JFW 2025 Gaungkan Inovasi dalam Modernitas Kekayaan Warisan Budaya
Ajang JFW 2025 menampilkan karya 120 lebih desainer dan jenama lokal dengan 34 peragaan busana berlangsung pada 21--27 Oktober 2024. Di tahun ke-17 penyelenggaraan, JFW 2025 mengusung tema "Future Fusion: Tradition Meets Innovation" dengan fokus pada wastra tradisional Nusantara untuk mendorong para perancang mengedepankan budaya lokal dalam berinovasi.
"Warisan budaya kita luar biasa, dengan teknologi kita entah itu menenun atau pewarnaan, pembuatan pola, dan sebagainya, kita bisa membawa craft kita dari masa lalu ke masa depan," ungkap Ketua JFW 2025, Svida Alisjahbana dalam konferensi pers di Jakarta, Senin, 21 Oktober 2024.
Svida menuturkan, JFW 2025 bukan hanya sekadar ingin menunjukkan fesyen di tengah pesatnya inovasi modern, namun juga kekayaan tradisi Indonesia yang tetap jadi inspirasi kuat para desainer. "Titik keabadian warisan budaya ini yang harus terus mengikuti zaman berevolusi dan tetap mengikuti masa kini," katanya.
Fashion yang ikut menggambarkan gaya hidup masa kini, menurutnya, harus berjalan seiring konsep slow living.

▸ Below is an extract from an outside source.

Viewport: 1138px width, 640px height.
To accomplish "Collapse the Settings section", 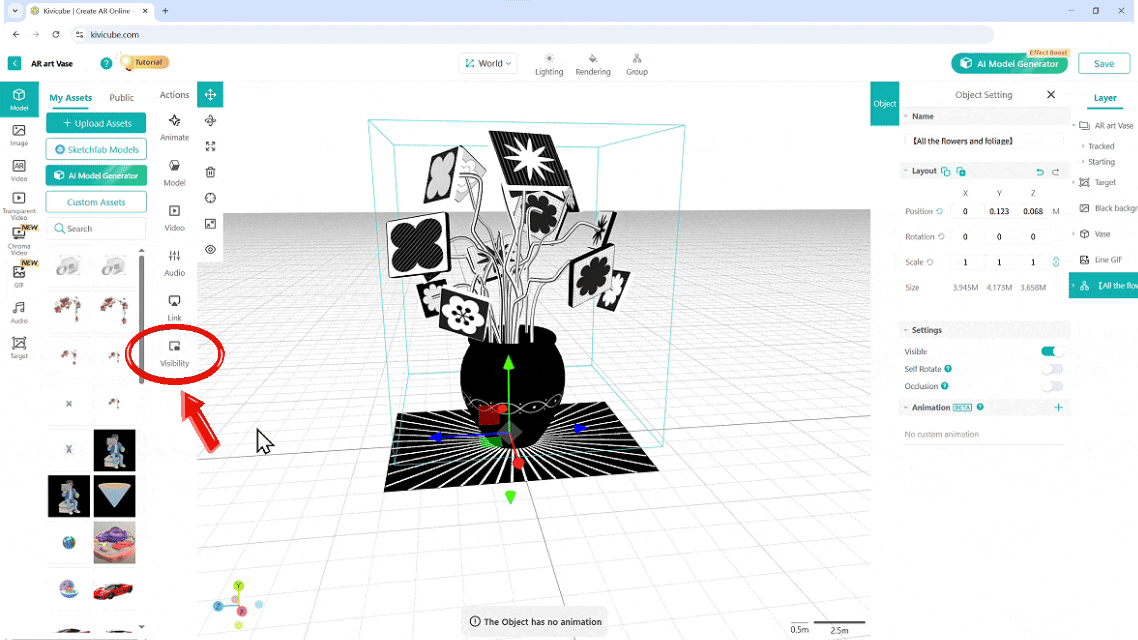I will pyautogui.click(x=906, y=330).
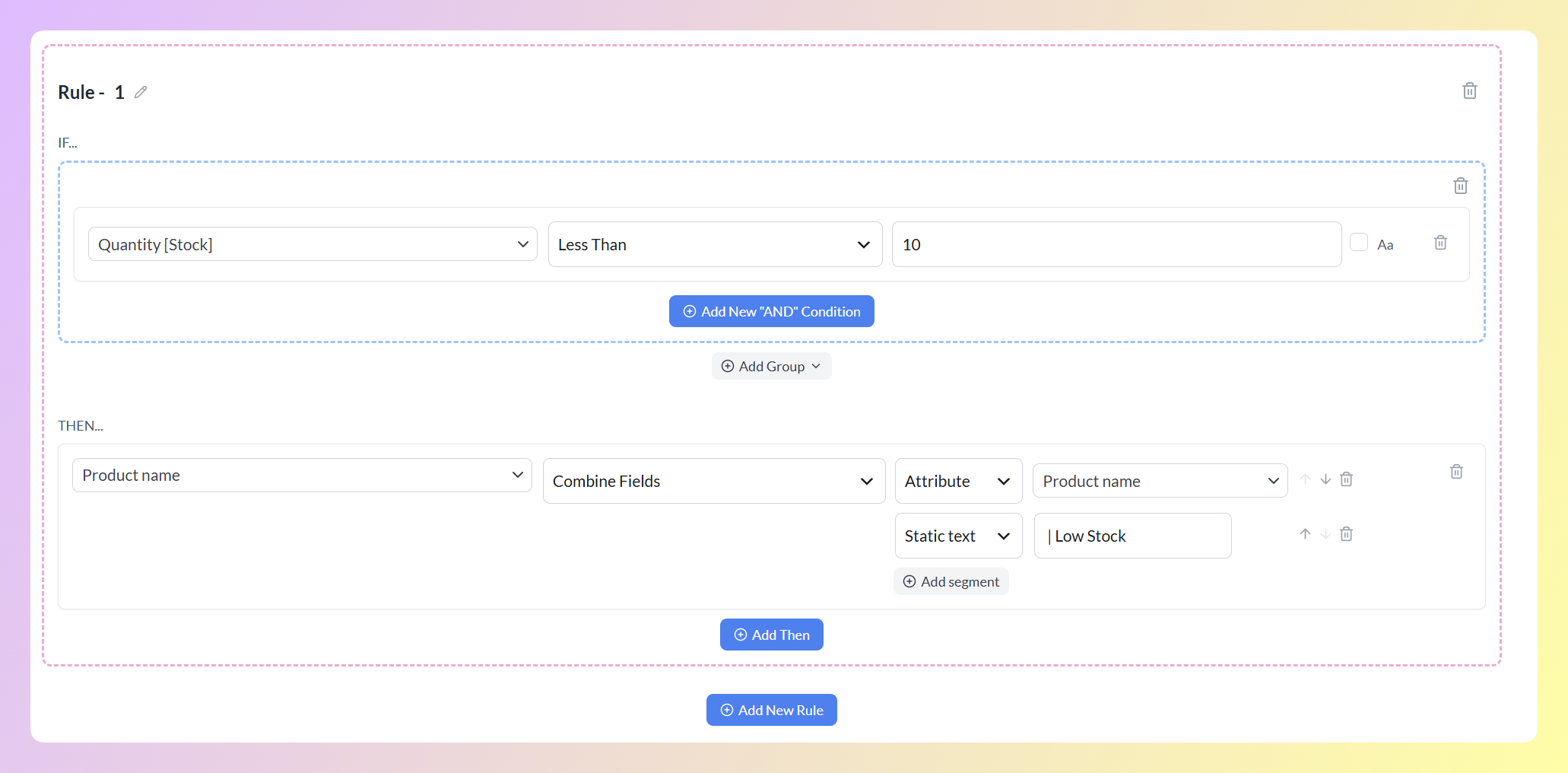Open the Static text segment type dropdown

coord(958,536)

Cerita Indonesia akan mengakar jadi trademark fashion Indonesia untuk mengangkat budaya dan menjadi katalisator yang membawa fashion Tanah Air ke panggungiInternasional.
Lewat Indonesia Fashion Foward (IFF) yang bekerja sama dengan konsulat Indonesia di New York, dengan pameran kontemporer, pekan mode itu diharapkan berdampak nyata pada perekonomian. "Kami berharap kolaborasi lintas agensi membawa ke jenjang lebih tinggi dengan Jakarta sebagai kota global berpengaruh, selain melalui pernyataan komunitas fashion-nya," tandas Svida.